* start GIVEN PASSAGE *

[MUSIC]. 
Let's think a bit, about circles. 
Let's think about the function little f 
of x equals the square root of 1 minus x 
squared. 
What do we get if we graph that function? 
We draw my coordinate axes, right. 
And I'm trying to graph the function. 
y equals the square root of 1 minus x 
squared and yeah, when I graph that, I 
get a semi-circle. 
Now, we can compute this integral 
geometrically. 
Well, let's think about the integral from 
0 to 1 of the square root of 1 minus x 
squared dx, right? 
That just calculates the area Inside this 
quarter circle, and what's that area? 
Well, the whole unit circle has area pi. 
So that quarter circle has area pi over 
4. 
This is a geometric calculation of an 
integral. 
We can also look at the accumulation 
function. 
Well here's a zoomed in copy of the graph 
of that semi circle and here's 0 and 
here's t. 
So this area in here is exactly what the 
accumulation function calculates. 
It's the integral from 0 to t. 
Of the square root of 1 minus x squared 
right, that's this graph, d x. 
Now my claim is that, that accumulation 
function can be written like this.

* end GIVEN PASSAGE *

### [DIRECTIONS]
1/ Repeat a portion of the transcript on circles and integrals word for word. Begin at the words "What do we get" and stop after "squared dx, right?".
2/ According to the transcript on circles and integrals, what is the area of the quarter circle computed by the integral from 0 to 1 of the square root of 1 minus x squared dx?

* start COLLECTED DATA *

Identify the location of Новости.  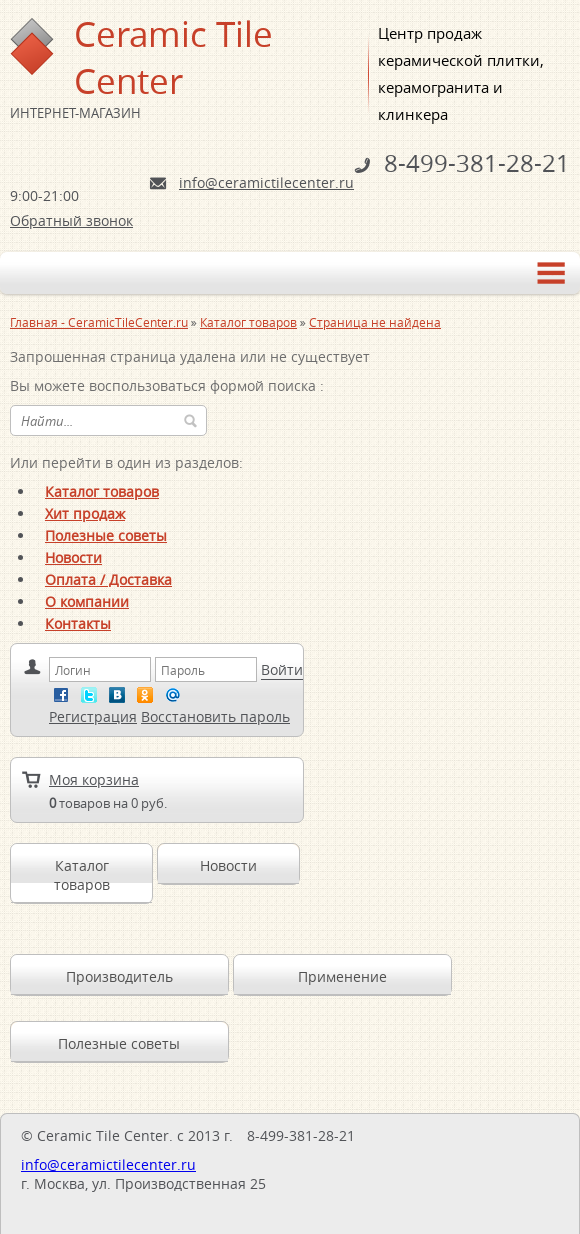
(73, 557).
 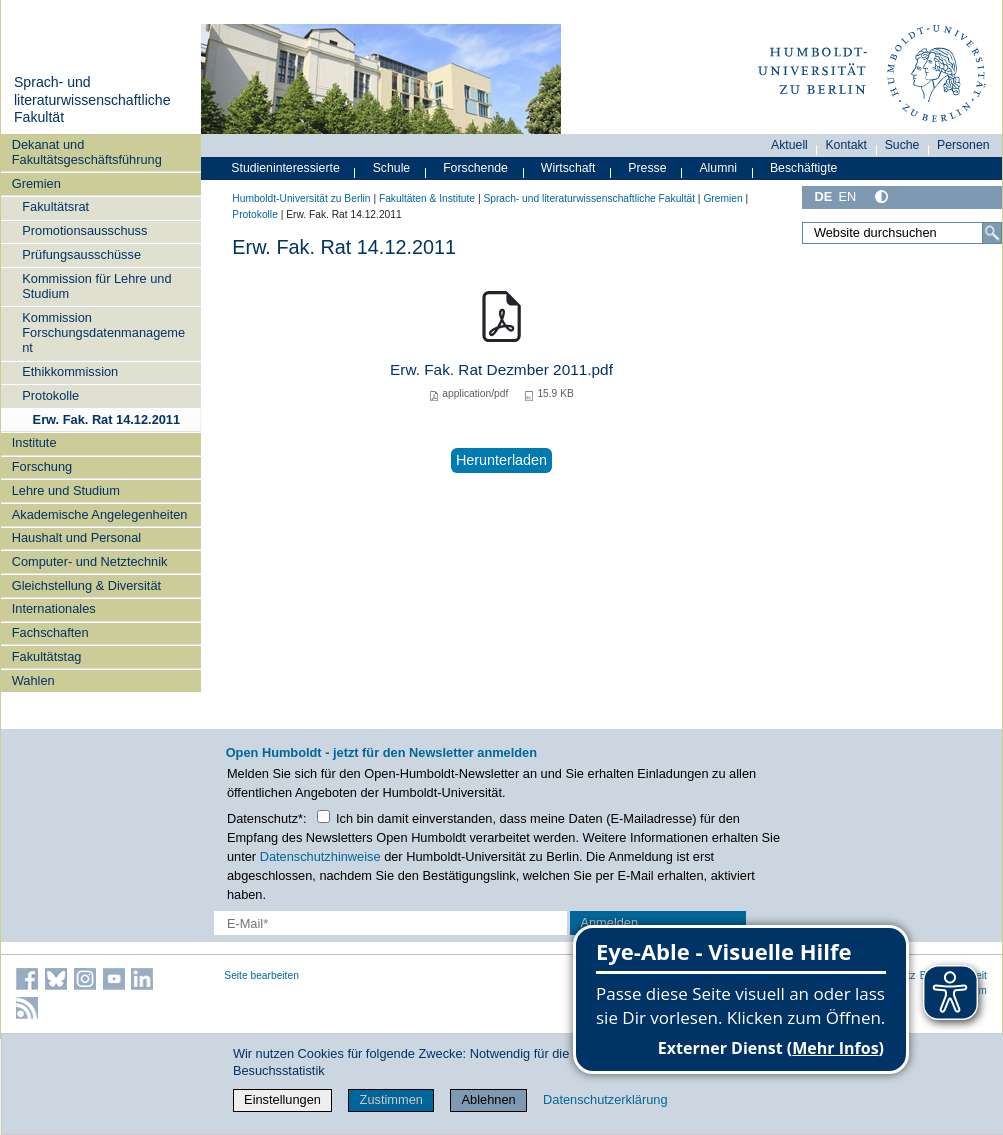 I want to click on Seite bearbeiten, so click(x=261, y=975).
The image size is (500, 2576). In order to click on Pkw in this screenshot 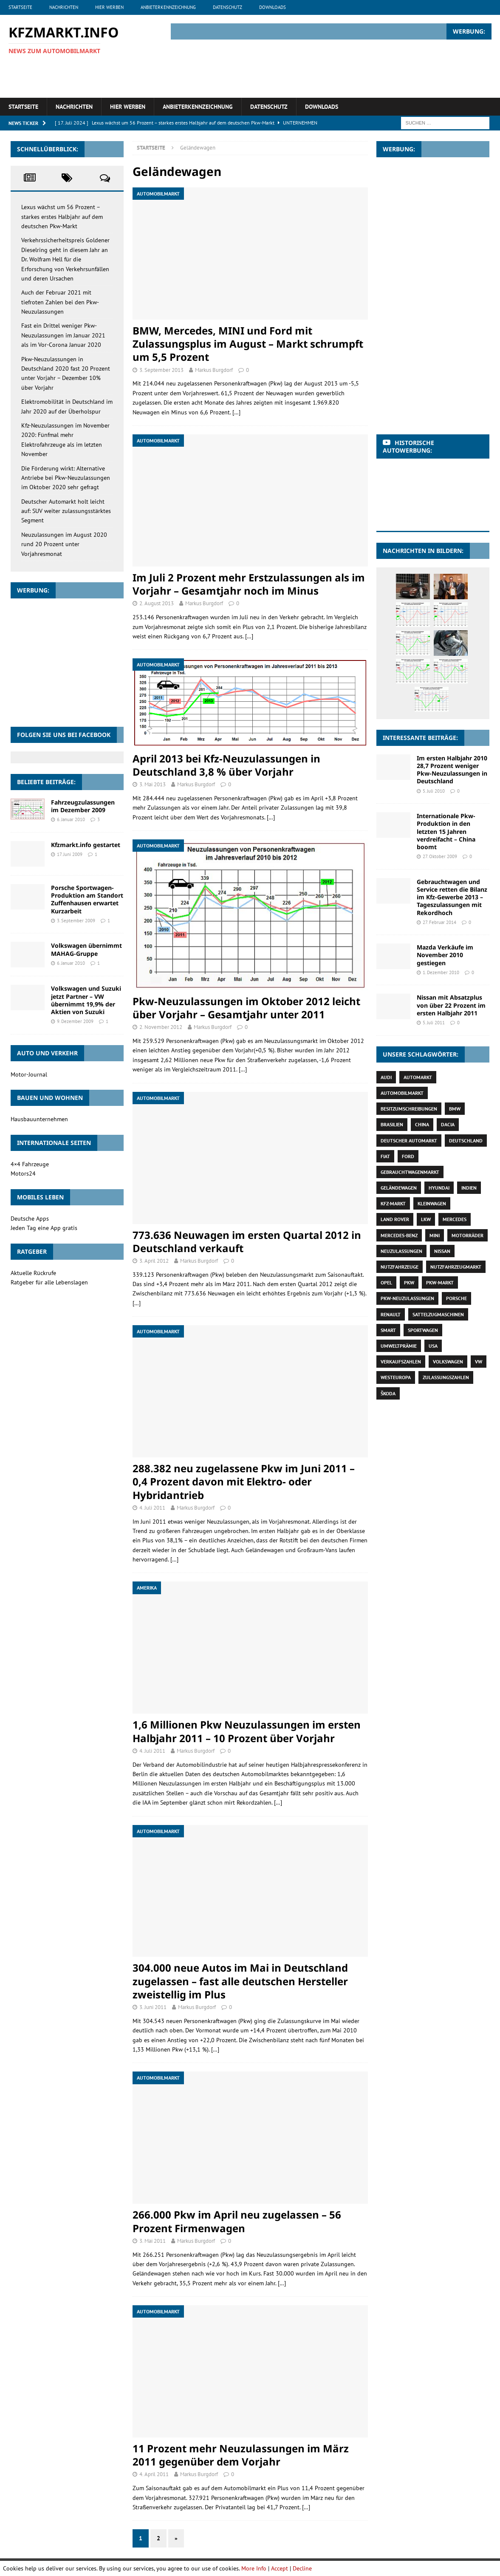, I will do `click(409, 1282)`.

* end COLLECTED DATA *

### [ANSWERS IN ORDER]
1/
What do we get if we graph that function? 
We draw my coordinate axes, right. 
And I'm trying to graph the function. 
y equals the square root of 1 minus x 
squared and yeah, when I graph that, I 
get a semi-circle. 
Now, we can compute this integral 
geometrically. 
Well, let's think about the integral from 
0 to 1 of the square root of 1 minus x 
squared dx, right?

2/ The area is pi over 4.